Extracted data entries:

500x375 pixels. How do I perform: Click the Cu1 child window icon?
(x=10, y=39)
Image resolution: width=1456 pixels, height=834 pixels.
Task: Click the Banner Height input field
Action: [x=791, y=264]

Exercise objective:
Repeat these records, putting "symbol" wherever "icon" appears and leaving the rest untouched.

Full solution:
500x375 pixels. How do I perform: Click the Cu1 child window symbol?
(x=10, y=39)
Image resolution: width=1456 pixels, height=834 pixels.
Task: Click the Banner Height input field
Action: [x=791, y=264]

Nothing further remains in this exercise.